Sapere che Dio con noi vuole operare qualcosa di grande ci interroga: «Cosa dobbiamo fare?» (Lc 3,10); è la domanda posta a Giovanni Battista dalle folle e dai pubblicani. Il fatto che ci siano anche questi ultimi è molto interessante, perché erano considerati al pari delle prostitute: una categoria sociale spregevole. Ciò significa che Dio può operare in tutti, nessuno escluso. Anzi, forse più è grande la propria miseria e più grande può essere la spinta ad accogliere Dio; per questo il vangelo si annuncia ai poveri, agli affamati, agli ultimi che hanno vite sgangherate: perché hanno fame e sono stanchi della loro miseria, che stona sempre più con quell’immagine di Dio che ogni uomo si porta dentro e che grida pienezza lungo tutta l’esistenza.

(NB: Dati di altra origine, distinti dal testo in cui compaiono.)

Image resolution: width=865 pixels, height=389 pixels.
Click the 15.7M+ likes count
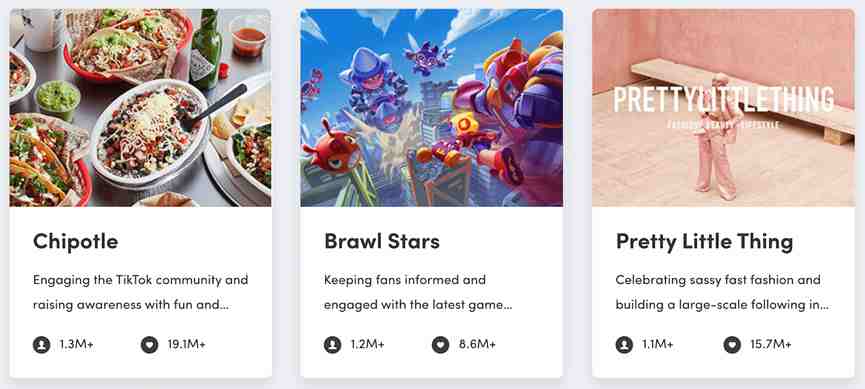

La risposta di Giovanni invita alla giustizia: «Chi ha due tuniche ne dia a chi non ne ha e chi ha da mangiare faccia altrettanto»; ai pubblicani dice: «Non esigete nulla di più di quanto vi è fissato»; ai soldati: «Non estorcete niente a nessuno, accontentatevi delle vostre paghe» (Lc 3,11-14).

Il primo livello di conversione consiste, dunque, nel disporsi ad accogliere l’opera di Dio, cominciando a smettere di fare il male. La volontà di fare il bene, seppur insufficiente per ottenere la salvezza, avvia e innesca il processo verso di essa. Dio non può salvarmi senza che io faccia la mia parte, insufficiente – si vedano i 5 pani e 2 pesci – ma necessaria.

Per essere salvati occorre lasciarsi salvare: nessuno può farlo da solo e ciò inizia con il praticare la giustizia nelle cose semplici, piccole, immediate. A volte sogniamo di fare i missionari in giro per il mondo, di salvare migliaia di bambini poveri e poi non siamo capaci di risolvere il contenzioso col vicino di casa che dura da anni.

La bella notizia non consiste solo nello smettere di fare il male: questo piccolissimo punto di partenza può far scaturire un oceano di grazia che Cristo ci darà. Infatti Egli solo, con il ventilabro – ora tradotto con “pala” – possa arieggiare i chicchi di grano affinché la pula – ora tradotto con “paglia” – si separi da essa e venga bruciata dal fuoco (dello Spirito).

Solo Cristo può purificarci dalle parti meno nobili di noi e, perché possa farlo, dobbiamo renderci disponibili; dobbiamo entrare nell’aia dove avviene l’operazione: il luogo è la Chiesa, definita infatti come «la sua aia» (Lc 3,17), affinché, dopo la purificazione, il grano possa entrare nel «suo granaio», cioè la casa del Padre.

Seguiamo l’indicazione del Battista e predisponiamoci a ricevere la grazia.

Il possibile lo faccia l’uomo, all’impossibile pensa Dio.